We are often surprised by how things change at a speed that surpasses our ability to learn and to understand the world.
The same is true in hotels. An average hotel today will have data on average from 6 or 7 different data sources. Often this data is very granular and contains hidden gems for decision making. This data is very diverse though.
Just taking the Pms data one can analyze such diverse dimensions such as market segmentation, channels, room types, source markets, and rate codes. Add to this length of stay for every dimension, lead time, stay patterns and then boil down every dimension to net revenue for past and future on the books and things start to get complicated. After filtering down to all these dimensions, slicing the data extensively and adding data from external data sources often one can forget what he was looking at in the first place. This is highly time-consuming and not efficient.
In today’s digital world where speed is the name of the game, this is simply not the best way to do business.
Fortunately, science has provided a way to help to consume large amounts of information.
Data Visualization is a set of techniques, which allows everyone in the company who requires useful information for his own area to obtain immediate value from data.
Visualization works fantastically well from a human perspective. We process visual data better than any other type of data. In fact, the human brain processes images 60,000 times faster than text, and 90 percent of information transmitted to the brain is visual.
All this beats the old saying is that a picture is worth 1000 words. In reality, it is 60000 words.
Data visualisation can be defined as the visual / interactive exploration and the graphic representation of data of any size nature and origin. It enables trends, which seem invisible at a first analysis, to be identified.

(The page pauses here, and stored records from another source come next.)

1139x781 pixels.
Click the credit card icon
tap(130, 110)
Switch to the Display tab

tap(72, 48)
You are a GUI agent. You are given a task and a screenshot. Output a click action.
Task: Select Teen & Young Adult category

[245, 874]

A team of neuroscientists from MIT has found that the human brain can process entire images that the eye sees for as little as 13 milliseconds. Yet the Industry is still to a large extent using excel for Revenue Management or Business Intelligence.
The human brain doesn’t work as a computer and is unable, for example, to quickly parallel process the different data points generated in a hotel. At Juyo we believe that without any doubt data visualization will play a crucial if not central role in interpreting data in the years to come. How to choose the right solution though?

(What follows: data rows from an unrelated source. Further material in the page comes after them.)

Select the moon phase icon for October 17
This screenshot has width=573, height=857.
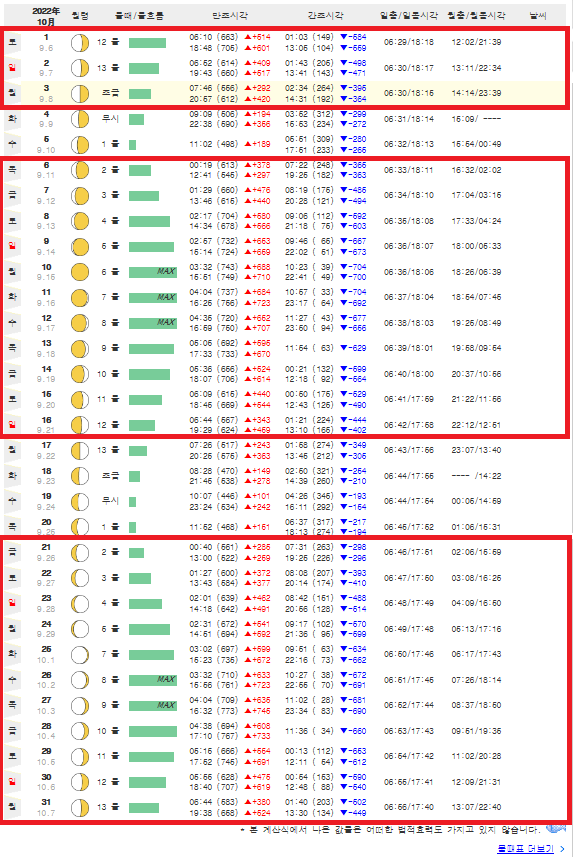[80, 450]
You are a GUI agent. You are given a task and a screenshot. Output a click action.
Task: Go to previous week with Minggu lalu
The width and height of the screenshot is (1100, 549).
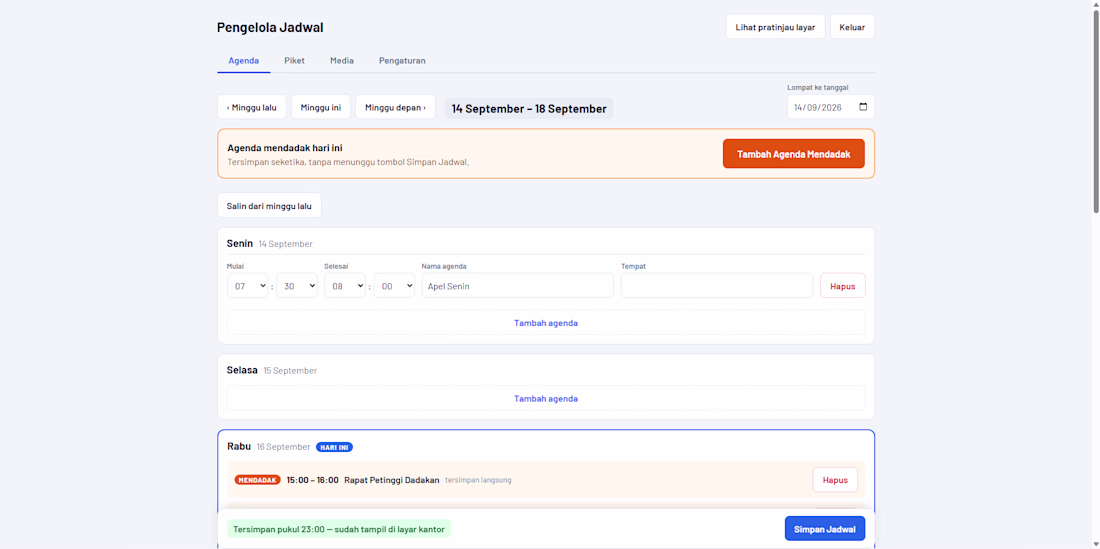[x=252, y=107]
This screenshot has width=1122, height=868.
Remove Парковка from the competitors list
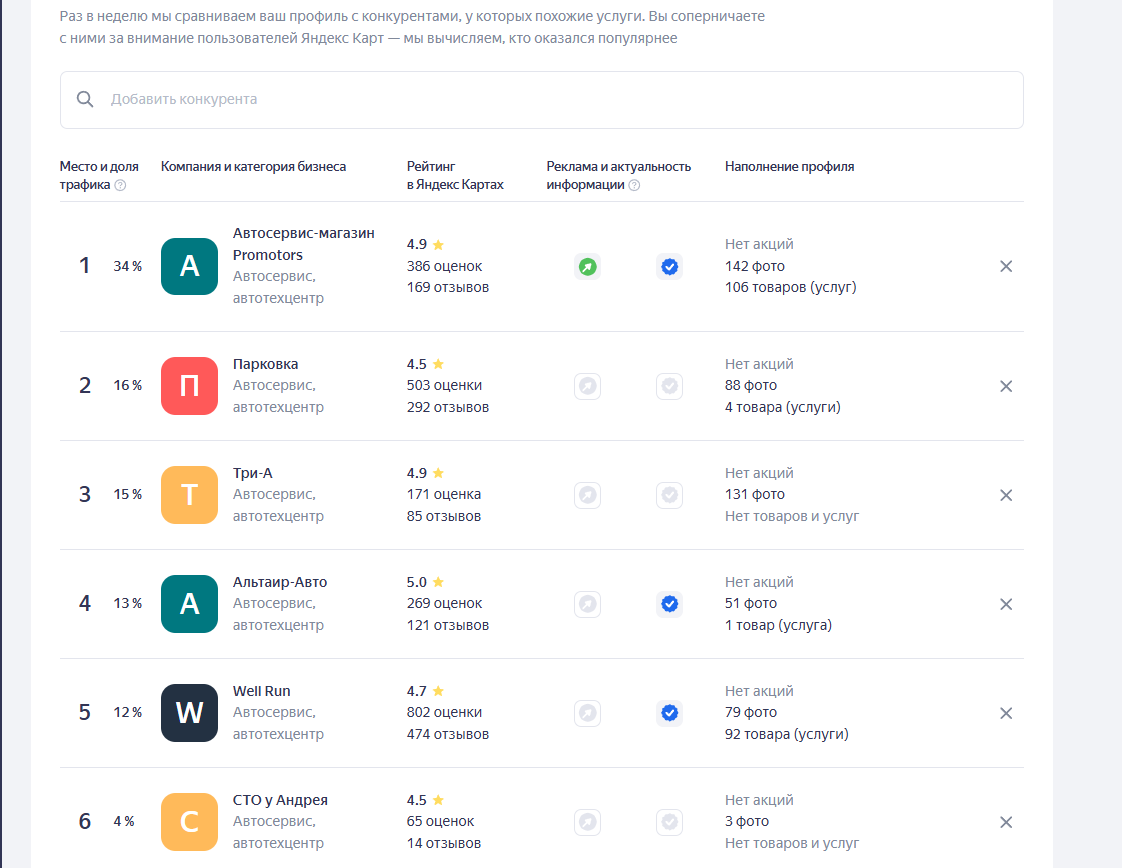coord(1006,386)
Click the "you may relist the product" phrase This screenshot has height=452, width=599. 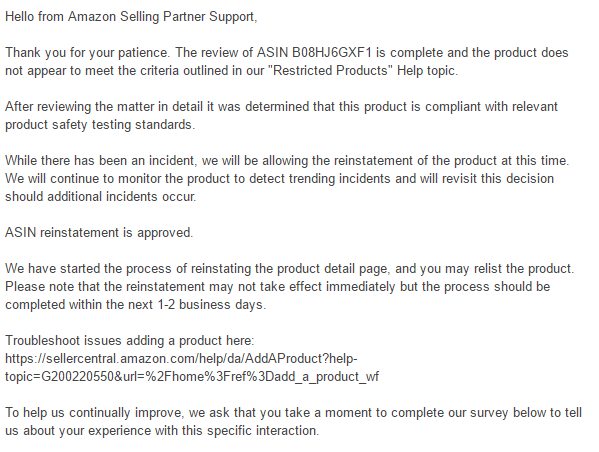[x=495, y=269]
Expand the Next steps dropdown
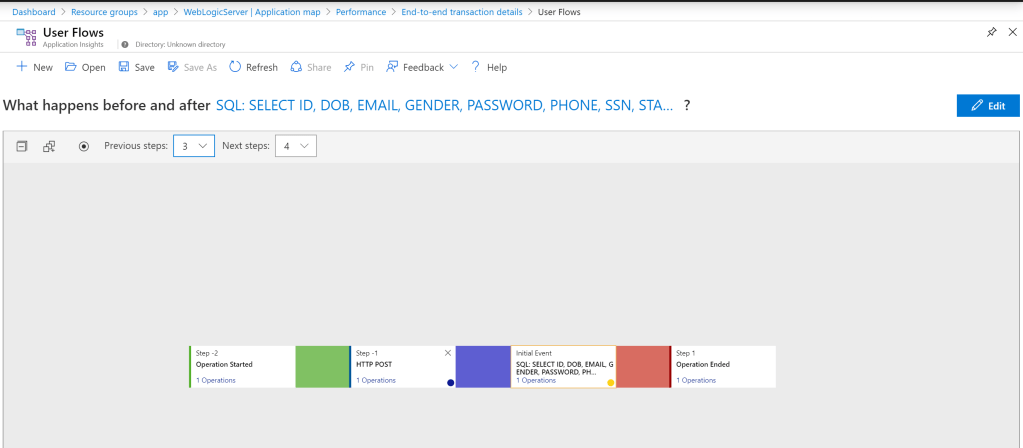The width and height of the screenshot is (1023, 448). 295,146

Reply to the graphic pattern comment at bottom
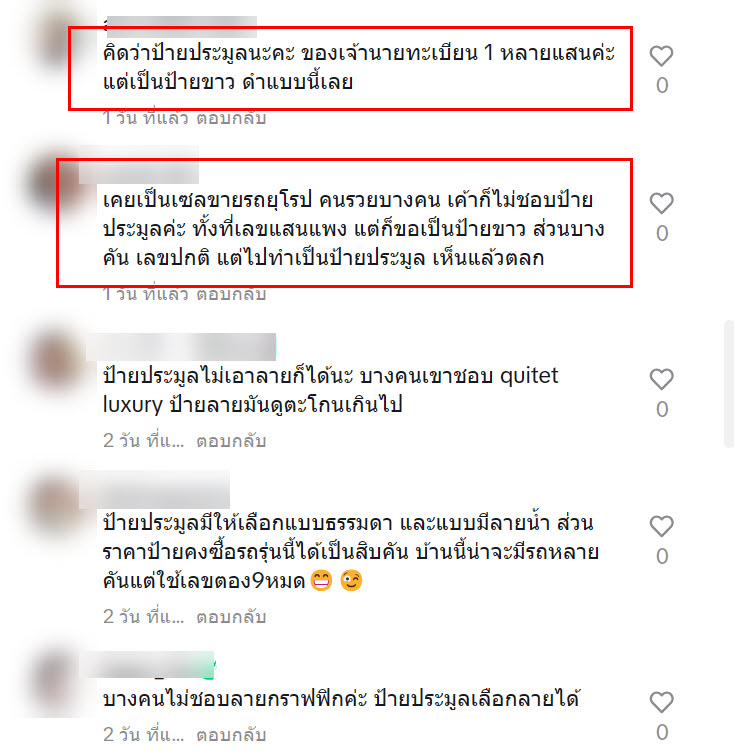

Top considerations when opting for a Hotel Analytics and Visualization Software
Good decision making starts with good data. And good data starts with good Interfaces. Make sure that the company you work with has certified Interfaces with the different property management systems and with all external data sources. Cleaning the data and modeling it is a lengthy and detailed process. A company that has deep experience in Interfacing with hospitality vendors and diverse data sources has a head start. The cost of the project will significantly drop if this is the case.

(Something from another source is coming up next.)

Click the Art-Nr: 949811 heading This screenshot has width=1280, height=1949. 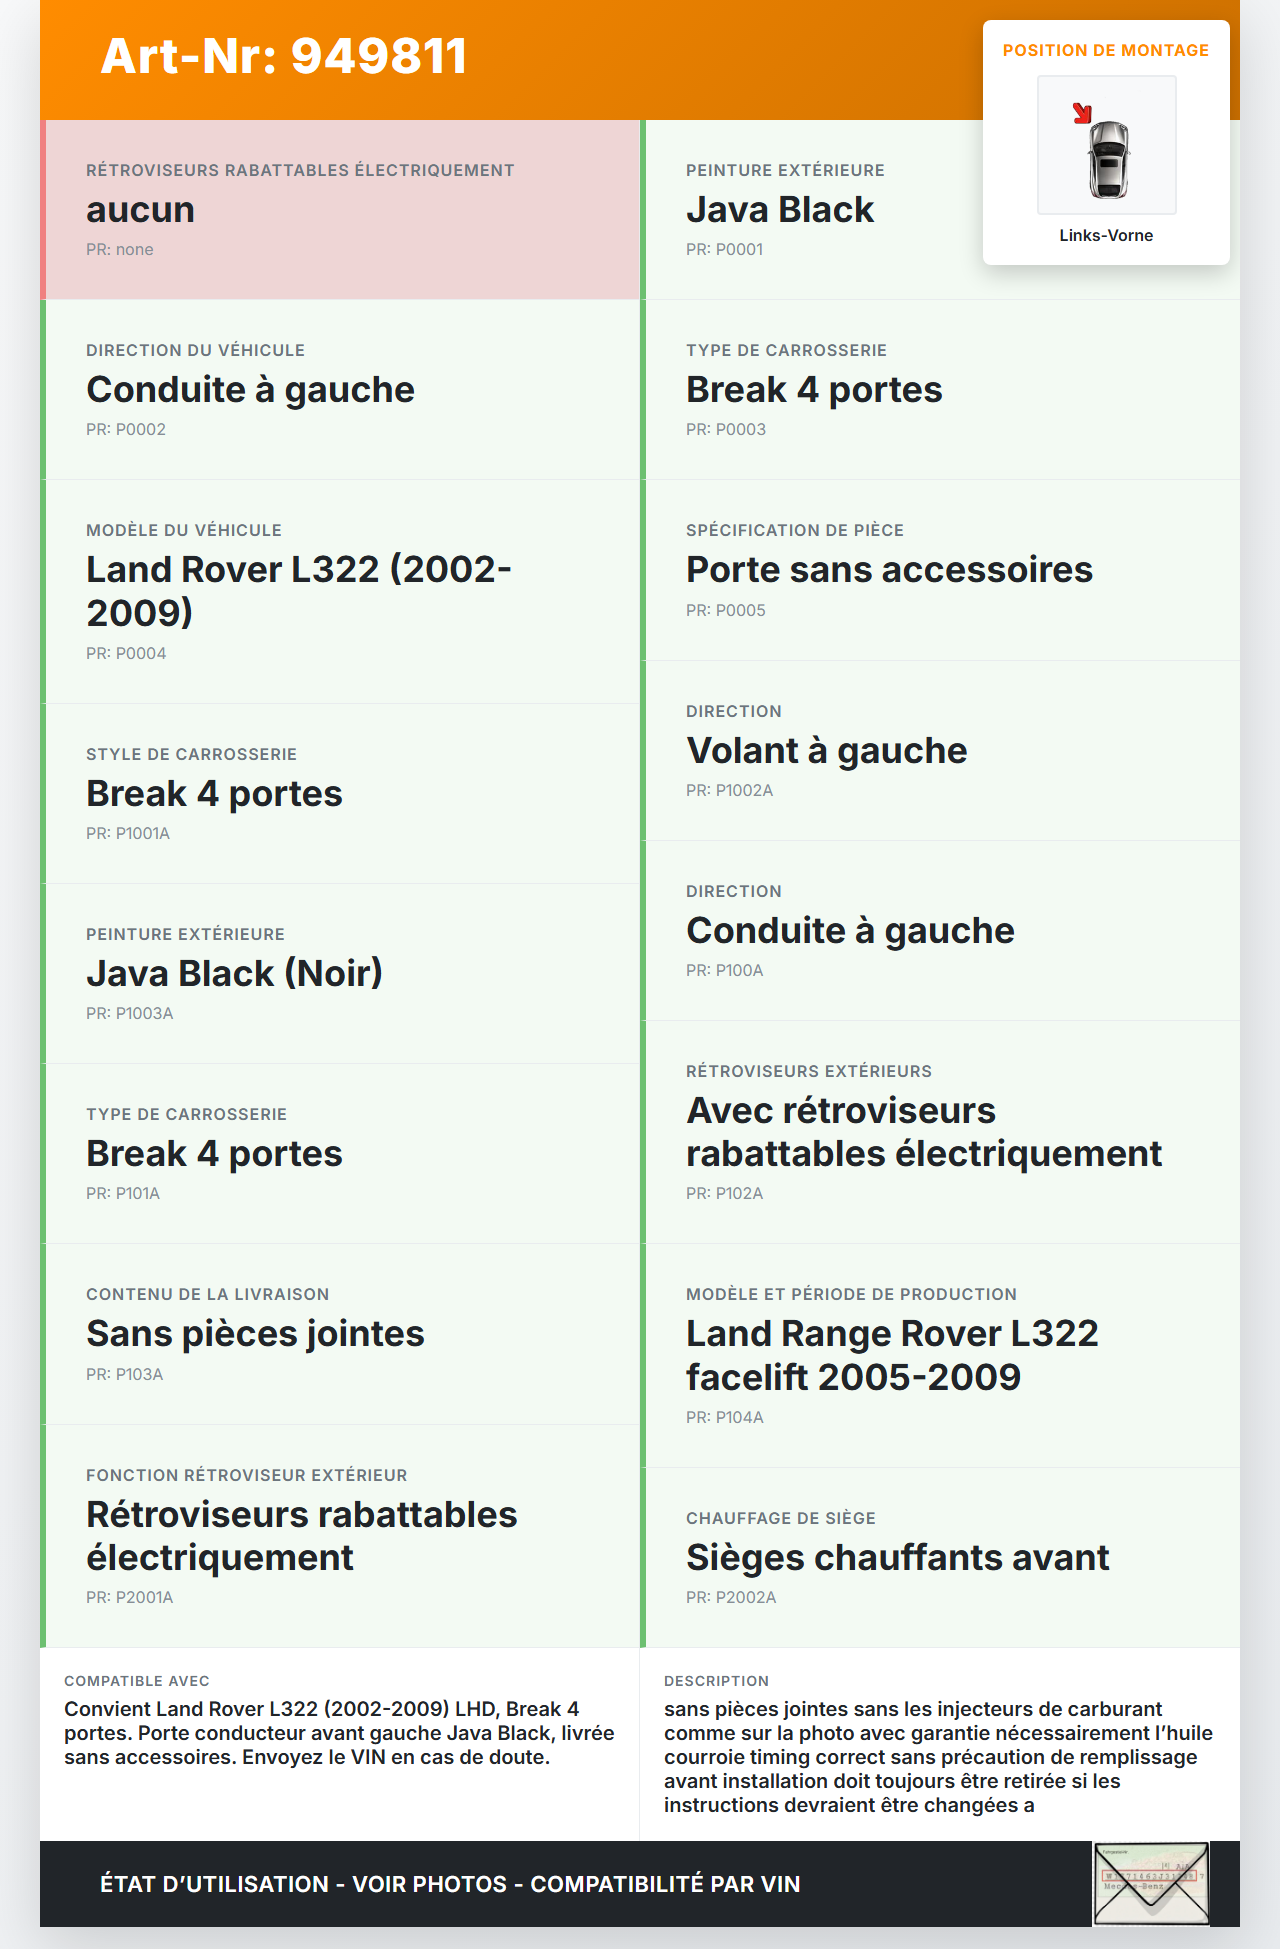(x=284, y=56)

2. Knowledge of the hotel industry
This is a must. It is of no use to reinvent the wheel and to build everything from scratch. There are no 10 ways of looking at booking pace. However, there are a lot of nuances from what perspective you can look at it. For instance, one would look at the evolution of booking pace instead of looking one static image.
3. Granularity of data
A robust visual analytics platform will capture data at the transaction level. Capturing data at the transaction level means that any user will be able to gain insight on segments, channels, rate codes, length of stay, lead time and many more dimensions.
Data in hotels are often in siloes. But value comes by combining different data sources. For instance, one can gain a deeper understanding of competitive pricing by combining prices and reviews. Net revenue on channel level can be combined with data from TravelClick Demand 360 giving insight into opportunities to capture more profitable business. And Google analytics data can be combined with bookings data by creation date to identify if we are building our future pipeline efficiently. The sky is the limit.
5. Ease of use
A visual analytics platform should be easy to use for anyone without technical knowledge. Dashboards should be able to be created in maximum 3-4 clicks. This will not only save a huge amount of time but also ease pressure on IT departments to create specific reports.
6. Visually pleasing
Creating beautiful visualizations is both science and art. It is a delicate balance of relaying the right insights to the users and being visually pleasing. It is extremely difficult to design the right data story when using a generic self-service tool such as Tableau or Power BI. Creating a visually compelling data story with the right context and dimension in data is Art. And the truth is we are not all artists.
7. Agile partner
Every organization has a particular DNA and way of working. That also means that every organization might look at data in a slightly different way or specific KPIs might be critical to track. This is often overlooked and often becomes an issue as organizations grow and needs evolve. That means that one should consider whether the platform has been build in a way that customization is feasible. Furthermore, is the partner company open to help with more custom requests? Is there a track record to prove it?
8. Powered by A.I.
Data Visualization is not only about designing beautiful dashboards. Extracting the right insights from vast amounts of data, making predictions about how the business is developing or personalizing the user experience is equally important. At the very least your partner should have a plan of incorporating AI to make data smart.
9. Putting the user first with design thinking
Design Thinking is an iterative process in which we seek to understand the user, challenge assumptions and redefine problems in an attempt to identify alternative solutions that might not be instantly apparent. The process should enable to design a user experience that merges the user’s workflows with actionable insights, suggestions, predictions, and next best actions to take for the decision at hand. Savvy business users will still be able to drill into the data and discover patterns and anomalies, but they won’t be burdened with the overly complex and expensive tools that are used by dedicated business analysts.